«Se i referendum hanno la potenzialità di cambiare una storia che sembra già scritta? Assolutamente: i referendum sono sempre stati un modo per andare oltre i limiti e scavalcare le pastoie». Maurizio De Giovanni, il giallista creatore del commissario Ricciardi, ha le idee ben chiare. Mette ordine tra gli avvenimenti, scompone i processi, trova la soluzione. Lo abbiamo intervistato a tutto campo, oltre che sulla sua scelta di firmare i referendum.
Il commissario Ricciardi lo conoscono in molti, oramai, ma non tutti. Cominciamo con un suo breve ritratto.
Ricciardi è un commissario di Polizia che opera a Napoli nei primi anni ’30. Più precisamente, gli otto romanzi di cui è protagonista sono ambientati tra il 1931 e il 1932. È una persona gravata da una capacità straordinaria, quella di poter vedere gli ultimi atti e gli ultimi pensieri delle persone morte di morte violenta. A lui spetta il ruolo di ricomporre quei pensieri e quelle vite interrotte. Queste percezioni, però, fanno di lui una persona solitaria e distante, comportamenti che si ripropongono sia durante lo svolgimento delle indagini che anche nella sfera emotiva e sentimentale, allontanandolo da una donna, Enrica.
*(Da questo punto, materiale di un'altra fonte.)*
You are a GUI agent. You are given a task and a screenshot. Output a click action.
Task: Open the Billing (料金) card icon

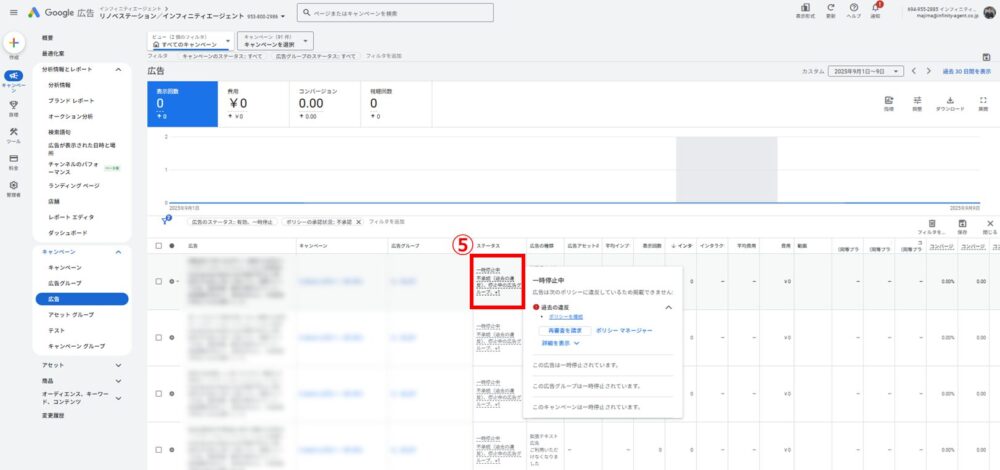(x=14, y=159)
Un ritratto che sembra il più distante possibile da quello della maggior parte dei politici attuali, impegnati a fare selfie, bagni di folla. Eppure Ricciardi piace molto ai suoi lettori.
Questo perché Ricciardi ha un atteggiamento sostanziale: mira sempre alla sostanza, in qualunque situazione si trovi. Non l’ho voluto fare simpatico, o esperto gourmet, o abile con le donne. Al contrario, soffre per la sofferenza altrui, una cosa che tutti noi non facciamo mai. È questo il segreto del suo successo.
Le indagini di Ricciardi sono ambientati nel mezzo della dittatura fascista. Ai tempi la politica era molto presente nella società, tanto che a tratti era difficile riuscire a distinguerle. Come si è evoluto il rapporto tra politica e società?
È necessario operare una distinzione. La vita sociale è politica, le due cose corrispondono perfettamente: la politica non è altro che la composizione delle singole volontà individuali in un’unica volontà collettiva. Al momento, però, le persone percepiscono la politica come vessatoria, corrotta, menzognera. Le conseguenze sono l’astensionismo o l’espressione del proprio voto a favore di movimenti che fanno della demagogia la propria forza, e sulla base di ciò riscuotono un facile successo. Si tratta di un danno sociale immenso.
In una recente intervista lei dichiarava che nelle sue indagini il commissario Ricciardi è portato a chiedersi «come sentimenti quali amore, amicizia, affetto paterno o filiale possano essersi corrotti e infettati fino a diventare il loro opposto». A chi segue la politica, una metamorfosi del genere non può che ricordare la voglia di cambiamento che si è manifestata nelle urne nel 2013, e che è stata assolutamente tradita.
È assolutamente vero. Sono da ricercare qui le ragioni del distacco di cui parlavo in precedenza: siamo stati ingannati più volte. Promettere e non mantenere le promesse è divetata una costante nel mondo politico, tanto che oramai ci si aspetta che qualsiasi promessa venga tradita.
A questo punto si può svelare chi è l’assassino…
L’assassino è quello che sfrutta, che cavalca l’onda di certi sentimenti. Col risultato che si allontana sempre di più dagli ultimi, dai lavoratori che hanno perso il lavoro, dagli immigrati.
I referendum hanno il potenziale per cambiare un finale che sembra già scritto?
Assolutamente: i referendum sono sempre stati un modo per andare oltre i limiti e scavalcare le pastoie, le burocrazie – che nei momenti di decadenza non a caso vedono aumentare il proprio potere. I referendum sono un ponte per riappropriarsi della cosa pubblica, una primaria terapia, una strada per la guarigione.
È per questo motivo che ha scelto di firmare i referendum promossi da Possibile?
Sì, ma non solo. Mi succede raramente di sperimentare una assoluta identità di idee, il che non mi consente “appartenenze”. In questi referendum e nel pensiero politico di Pippo Civati, però, mi ci ritrovo totalmente. Si avverte un grave trionfo dei sentimenti antiumani, forse causato dal progressivo venir meno del senso di appartenenza alla categoria. In piazza non ci si va più, se non per difendere piccole rendite, e invece la sinistra è sinistra quando si batte per i diritti altrui, cosa che non si vedeva da troppo tempo.